В последней деревушке жители рассказали ему невероятные истории: похоже, что гостиница занята совсем недавно, и сразу же из нее был выслан весь гражданский персонал, а номера переоборудованы, чтобы разместить в них примерно двести солдат. Несколько раз в долину вроде бы приезжали старшие офицеры; некоторые люди — «хорошо осведомленные» — предполагали даже, что там, наверху, заключен Муссолини. Но это, замечает военврач, просто, наверное, слух, которому не стоит слишком доверять.
Я, конечно, не стремлюсь разубедить его в этом.
Последние приготовления
На следующий день, то есть 10 сентября 1943 года, наши войска прочно удерживают Рим и его окрестности. Я могу наконец-то перейти к выработке подробного плана.
Прежде всего я изучаю вместе с Радлем различные варианты, из которых нам надо какой-то выбрать (предполагая, что окажется возможна и сама операция). В одном нет сомнений: мы не можем терять ни минуты. Каждый день, возможно, даже место заключения дуче может быть изменено, не говоря уже о том, чего мы опасаемся более всего: о передаче пленника союзникам, которые его, несомненно, уже затребовали. Немного позже мы узнаем, что генерал Эйзенхауэр включил это требование в условия перемирия.
Наземная операция кажется нам неизбежно обреченной на провал. Нападение через крутые склоны, ведущие к плато, приведет к огромным потерям, во всяком случае, карабинерам будет вполне достаточно времени, чтобы успеть либо спрятать дуче, либо увезти его в другое место.
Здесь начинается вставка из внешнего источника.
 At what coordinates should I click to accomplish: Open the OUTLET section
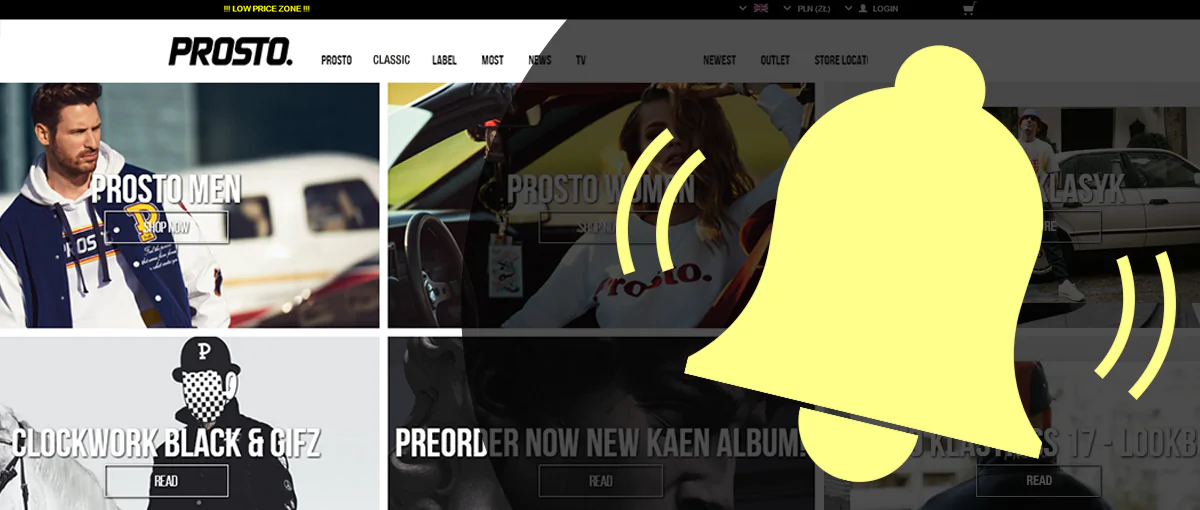pos(775,60)
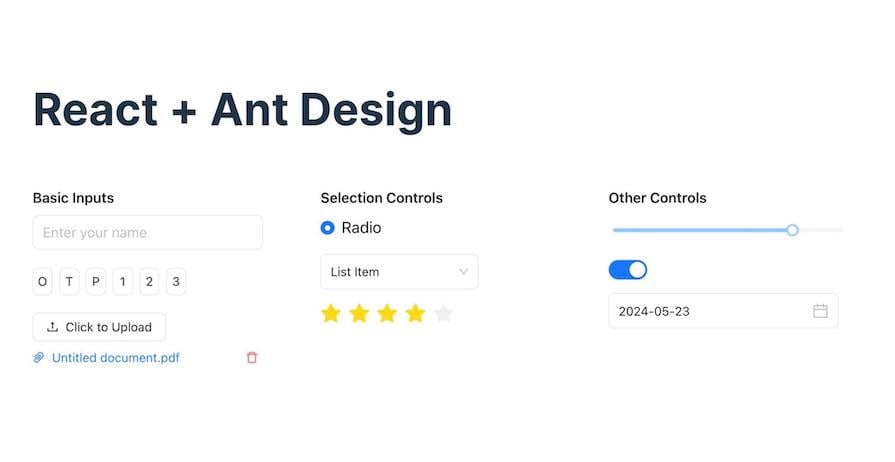The height and width of the screenshot is (462, 895).
Task: Click the OTP box containing 3
Action: pos(176,282)
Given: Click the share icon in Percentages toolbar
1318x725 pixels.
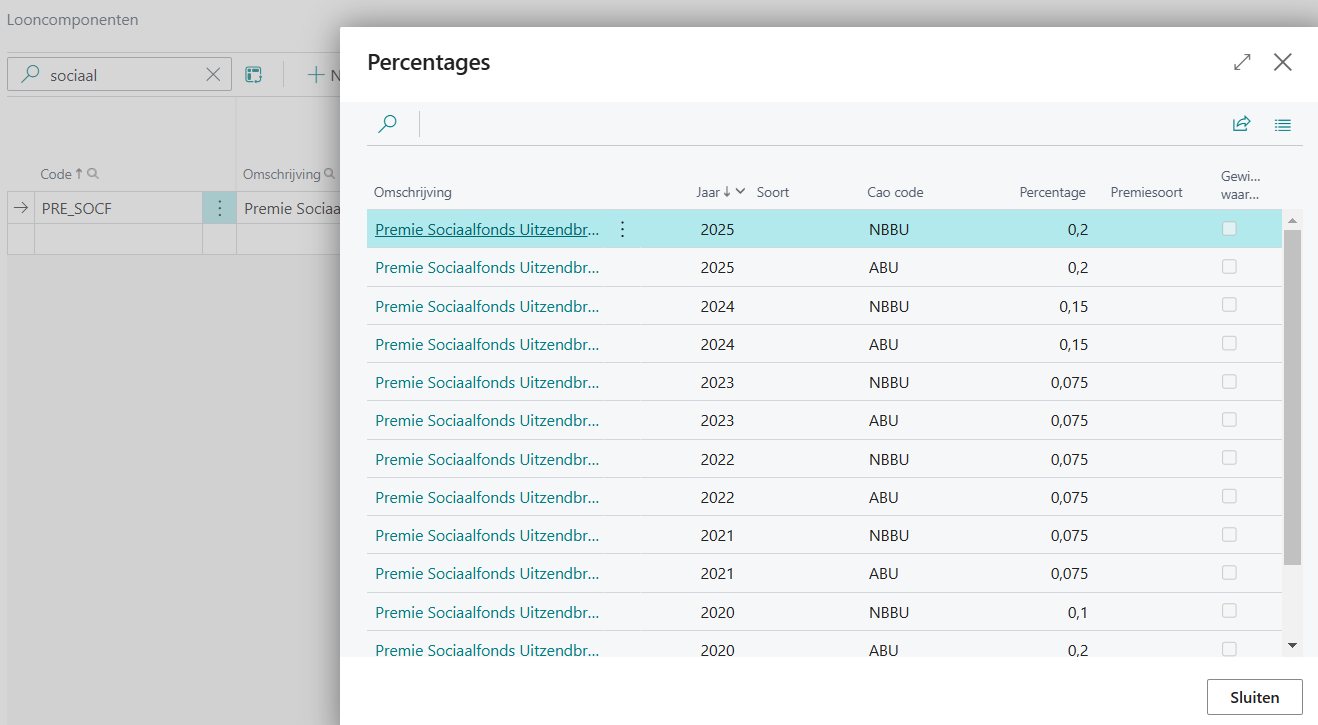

Чтобы помешать им ускользнуть вместе со своим пленником, нам пришлось бы окружить весь горный массив поисковой цепью, а для этого потребовалась бы, по меньшей мере, дивизия.
Нашим главным козырем должна стать полная внезапность, ибо, не говоря уже о стратегических соображениях, мы опасаемся, как бы у карабинеров не было приказа убить своего заключенного при малейшей опасности побега. Это предположение впоследствии подтвердится. Только наше молниеносное вторжение спасло дуче от неминуемой смерти.
Итак, мы видим только два способа: высадка парашютистов или приземление транспортных планеров рядом с отелем. После долгого анализа всех «за» и «против» этих двух решений, мы выбираем второе. Чтобы предотвратить слишком быстрый спуск в разреженной атмосфере на этой высоте, нам бы потребовались особые парашюты, а мы такими не располагаем. К тому же из-за слишком пересеченной местности десантники приземлятся со слишком большим рассеянием, и быстрая атака плотным строем окажется невозможной. Остается только приземление нескольких планеров. Но есть ли в окрестностях отеля участок, на котором они могли бы сесть?
Когда пополудни 8 сентября я проявил наши аэрофотоснимки, выяснилось, что огромная лаборатория во Фраскати уже стерта бомбами с лица земли. Один мой офицер все-таки смог сделать несколько отпечатков во вспомогательной лаборатории, но, к несчастью, нам не смогли дать крупноформатные снимки для стереоскопа, которые бы позволили увидеть местность четко и рельефно. Я должен был довольствоваться обычными фотографиями, примерно 14 на 14 см, на которых, однако, прекрасно узнал треугольный луг, уже привлекший мое внимание во время полета над отелем. Именно на этом лугу в качестве площадки для приземления я буду осуществлять свой план.